Blackmail of the day: The parents of one of the boys who had sex with Karen try to shake down Fitz for $2.5 million. In yet another private Oval Office meeting with Liv and Fitz, he feels like a failure as a parent and a father. "Am I failing as a man, too?" he says, as he draws Liv close. "I almost died without you." She can't resist - of course. "I did miss you," she says breathlessly and they fall into each other's arms. She then has to tell him she went to the island with Jake. "So I'm a failure as a father, a husband AND a man." he ruefully says. He decides to pay the money and do as his father does, "sweep it all under the rug." But that doesn't end up happening. When the greedy rich parents ask for $500,000 more, Liv goes nuts and tells her she is going to smear their names to high heaven as child-porn peddlers. They renege and she gets what she wants because she's Liv and "this is what I do!"

Best rant of the night:

Fitz: "I have dealt with drunk Mellie, bad hygiene Mellie. No, I got it. Smelly Mellie. I have dealt with drunk Mellie and Smelly Mellie and screw-everything-to-hell Mellie and crybaby Mellie and eat-everything-that-is-not-nailed-down Mellie and I have not complained. But I will not put up with whatever righteous history rewriting Mellie you have going on right here right now. This is not your family. You are not the mother - not since Jerry died. Since Jerry died, you have abdicated your role. You have mothered no one. You hold nothing together. You pick up no pieces. You know how I know this? ... Karen spent last night in a threesome with two guys making a move they call Eiffel Towering. You know why I know that. I saw the sex tape. Liv is fixing the mess that you made, that I made. The difference is I'm running a country and grieving for the loss of my son... All day, every day, you are sitting around in booties and a dirty robe eating chips and getting drunk at 11 a.m.!"

Mellie: "A sex tape?"

Fitz; "Yah."

Mellie grins: "She takes after her daddy, doesn't she?"

Mellie nurtures: Fitz's rant wakes Mellie up. She tells Karen that she understands why Karen did what she did but given the situation with her dead brother, she gets a pass. And they hug.

Incompetent car bomb set up: The person hired to ensure Jake's car blows up made it so Jake would notice gas dripping underneath his car. I'm not sure why that would even be a sign if his car would blow up when he pressed his key fob. Then again, what do I know? I'm not technical whiz like Huck. As we know from last week, Jake is now on Rowan's bad side and is probably not long for this world.

Secret Service Tom Boy:  Rowan is a little peeved that "Golden Boy" failed to off Jake via car bomb.

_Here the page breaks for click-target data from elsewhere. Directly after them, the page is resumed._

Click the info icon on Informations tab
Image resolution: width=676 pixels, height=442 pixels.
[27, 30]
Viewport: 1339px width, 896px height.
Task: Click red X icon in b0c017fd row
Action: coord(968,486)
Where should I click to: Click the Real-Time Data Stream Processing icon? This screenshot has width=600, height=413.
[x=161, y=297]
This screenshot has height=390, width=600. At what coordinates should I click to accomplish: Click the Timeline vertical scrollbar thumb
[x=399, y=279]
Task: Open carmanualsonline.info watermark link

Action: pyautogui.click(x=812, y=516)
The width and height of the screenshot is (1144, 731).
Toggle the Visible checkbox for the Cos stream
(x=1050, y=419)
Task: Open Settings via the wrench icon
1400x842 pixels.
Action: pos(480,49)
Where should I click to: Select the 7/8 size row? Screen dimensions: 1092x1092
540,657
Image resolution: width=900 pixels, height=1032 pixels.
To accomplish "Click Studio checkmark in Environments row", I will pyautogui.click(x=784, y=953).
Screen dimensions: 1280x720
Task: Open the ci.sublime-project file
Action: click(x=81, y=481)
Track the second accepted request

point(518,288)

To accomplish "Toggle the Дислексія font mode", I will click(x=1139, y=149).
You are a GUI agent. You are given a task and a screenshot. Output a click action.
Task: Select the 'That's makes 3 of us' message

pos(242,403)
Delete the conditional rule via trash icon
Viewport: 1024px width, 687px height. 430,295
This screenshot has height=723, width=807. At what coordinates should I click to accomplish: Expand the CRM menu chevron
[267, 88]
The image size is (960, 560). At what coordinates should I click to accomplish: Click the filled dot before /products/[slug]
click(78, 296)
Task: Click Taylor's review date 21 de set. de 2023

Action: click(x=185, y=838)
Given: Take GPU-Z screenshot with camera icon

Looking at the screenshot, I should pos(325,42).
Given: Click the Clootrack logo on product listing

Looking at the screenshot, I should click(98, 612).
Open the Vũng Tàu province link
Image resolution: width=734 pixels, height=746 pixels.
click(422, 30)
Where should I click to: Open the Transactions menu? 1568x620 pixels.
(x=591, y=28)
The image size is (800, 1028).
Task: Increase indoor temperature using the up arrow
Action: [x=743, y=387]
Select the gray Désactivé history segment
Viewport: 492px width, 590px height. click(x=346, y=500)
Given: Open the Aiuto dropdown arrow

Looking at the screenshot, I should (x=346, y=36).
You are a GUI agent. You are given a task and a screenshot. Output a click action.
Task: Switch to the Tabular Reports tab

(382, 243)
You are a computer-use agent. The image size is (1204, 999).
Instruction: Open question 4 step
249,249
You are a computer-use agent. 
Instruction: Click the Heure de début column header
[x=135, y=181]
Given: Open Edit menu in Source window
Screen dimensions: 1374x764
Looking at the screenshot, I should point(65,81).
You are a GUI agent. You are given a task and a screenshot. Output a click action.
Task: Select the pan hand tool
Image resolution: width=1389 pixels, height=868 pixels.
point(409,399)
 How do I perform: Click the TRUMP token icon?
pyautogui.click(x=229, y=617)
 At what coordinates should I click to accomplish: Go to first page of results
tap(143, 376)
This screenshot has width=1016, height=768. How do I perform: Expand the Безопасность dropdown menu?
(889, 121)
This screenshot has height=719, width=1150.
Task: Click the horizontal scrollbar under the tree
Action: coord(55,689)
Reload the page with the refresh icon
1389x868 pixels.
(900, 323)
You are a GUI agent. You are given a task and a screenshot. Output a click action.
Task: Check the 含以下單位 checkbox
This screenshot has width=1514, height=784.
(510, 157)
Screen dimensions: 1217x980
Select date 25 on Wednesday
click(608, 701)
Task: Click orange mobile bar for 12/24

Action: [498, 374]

Jake, Tom Larson says, knows his moves. Heck, he used to report to Jake. So this wasn't easy. Not that Rowan is a big excuse man. He says disappointment leads to frustration, which leads to resentment, which leads to anger, which leads to rage, which leads to indifference. And indifference, of course, is the worst.  "Jake Ballard needs to go," Rowan tells him. "I've put a clock on it. Do not let me down." Moments after Rowan leaves, Jake pops up - of course. He says he may have to kill Tom before Tom kills him. And even if Tom kills Jake, does he think he's safe, being the one who killed the president's son? "You may not trust me," Jake says, "but you know you can't trust him."

The daughter's partying has Secret Service under scrutiny and they find gaps in Tom's schedule that may point him to the murder of the president's son. Jake convinces Tom to spill the beans and finger Rowan. Just as he's about to confess, Rowan (of course) pops in. Ironically, Fitz brought him in. He doesn't think Rowan did it. He trusts Rowan. He thinks Rowan can suss out what Tom had done and why he picked up a lethal agent that ultimately killed his son. So Tom has no choice but to blame Jake Ballard, a necessary falsehood.